Since logistic regression _is_ a regression, it can use the Lasso and Ridge penalties.

The `penalty` keyword argument can be set to `l2` for Ridge and `l1` for Lasso. 

Note: you must set `solver='liblinear'` if you're going to use the Lasso penalty!

**`C` is the regularization strength for LogisticRegression, but IT IS THE INVERSE OF ALPHA: 1/alpha. I don't know why they did this – it's stupid.**

1. Select everything but your target to be predictors.
- Normalize the predictors!
- Gridsearch the LogisticRegression with regularization.
- Gridsearch the KNN.
- Compare their cross-validated accuracies.

In [66]:
#1
colvars = [x for x in hsq if x not in ['accuracy']]
x = hsq[colvars].values

#2
from sklearn.preprocessing import StandardScaler

s = StandardScaler()

norm_x = s.fit_transform(x)

In [47]:
#3
# Setup our GridSearch Parmaters
search_parameters = {
    'penalty':  ['l1','l2'],
    'solver':  ['liblinear']
}

# Intialize a blank model object
log = LogisticRegression()

# Initialize gridsearch
grid = GridSearchCV(log, search_parameters, cv=5)
log_best = grid.fit(norm_x,y).best_estimator_

In [48]:
# Setup our GridSearch Parmaters
search_parameters = {
    'n_neighbors':  range(1,101), 
    'weights':      ['uniform', 'distance']
}

# Intialize a blank model object
knn = KNeighborsClassifier()

# Initialize gridsearch
grid = GridSearchCV(knn, search_parameters, cv=5)
knn_best = grid.fit(norm_x,y).best_estimator_

In [50]:
cv_indices = StratifiedKFold(y, n_folds=5)

knn_scores = []
log_scores = []

log = LogisticRegression()

for train,test in cv_indices:
    x_train = norm_x[train,:]
    x_test = norm_x[test,:]
    y_train = y[train]
    y_test = y[test]
    
    knn_best.fit(x_train,y_train)
    log_best.fit(x_train,y_train)
    
    knn_scores.append(knn_best.score(x_test,y_test))
    log_scores.append(log_best.score(x_test,y_test))

print knn_scores
print log_scores
print 'KNN Score: ',np.mean(knn_scores)
print 'Log Score: ',np.mean(log_scores)
print 'Baseline: ',np.mean(y)

[0.7069767441860465, 0.68837209302325586, 0.71028037383177567, 0.70560747663551404, 0.69483568075117375]
[0.69767441860465118, 0.67441860465116277, 0.71028037383177567, 0.71962616822429903, 0.70892018779342725]
KNN Score:  0.701214473686
Log Score:  0.702183950621
Baseline:  0.716153127918


---

### 6. Explain why that regularization for logistic regression may have been chosen. Print out the most important variables for predicting your target from logistic regression.

In [63]:
results = pd.DataFrame({'Coef':log_best.coef_[0],'Predictor':[x for x in hsq.columns if x not in ['accuracy']],\
                       'Abs Coef':np.abs(log_best.coef_[0])})
results.sort_values(by='Abs Coef',ascending=False)

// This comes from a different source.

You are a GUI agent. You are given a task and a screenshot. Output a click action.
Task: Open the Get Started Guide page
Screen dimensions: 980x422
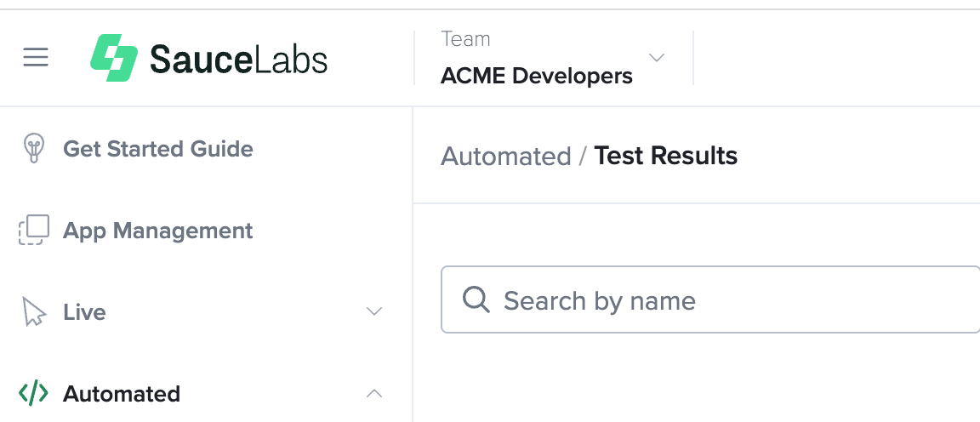(158, 149)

Unnamed: 0,Abs Coef,Coef,Predictor
18,0.233267,0.233267,Q19
32,0.227369,0.227369,affiliative
29,0.226971,0.226971,Q30
19,0.168119,-0.168119,Q20
21,0.167344,0.167344,Q22
20,0.154513,-0.154513,Q21
13,0.139602,-0.139602,Q14
26,0.134658,-0.134658,Q27
4,0.127458,0.127458,Q5
16,0.12716,-0.12716,Q17


The not-strong ridge indicates to me that the variables are decently independent (but some multicollinearity) and that they are all reasonably useful for out-of-sample prediction.

---

### 7. Re-run a (non-regularized) logistic regression with only centered coefficients (not normalized). Interperet the baseline probability and the effect of one of your predictors.

**sklearn's LogisticRegression actually uses l2 Ridge regularization by default with `C=1`! To "turn it off" set `C=1e10`.**

1. Fit the logistic regression using centered predictors.
- Write a function to turn coefficient results to probability (logistic transformation).
- Describe the baseline probability.
- Plot the distribution of one of your predictors.
- Describe based on the coefficient of the predictor the effect on probability of your target variable.

In [69]:
center_x = x - x.mean()

Yes, the baseline probability is different than the mean of the target. This can happen! It's not wrong.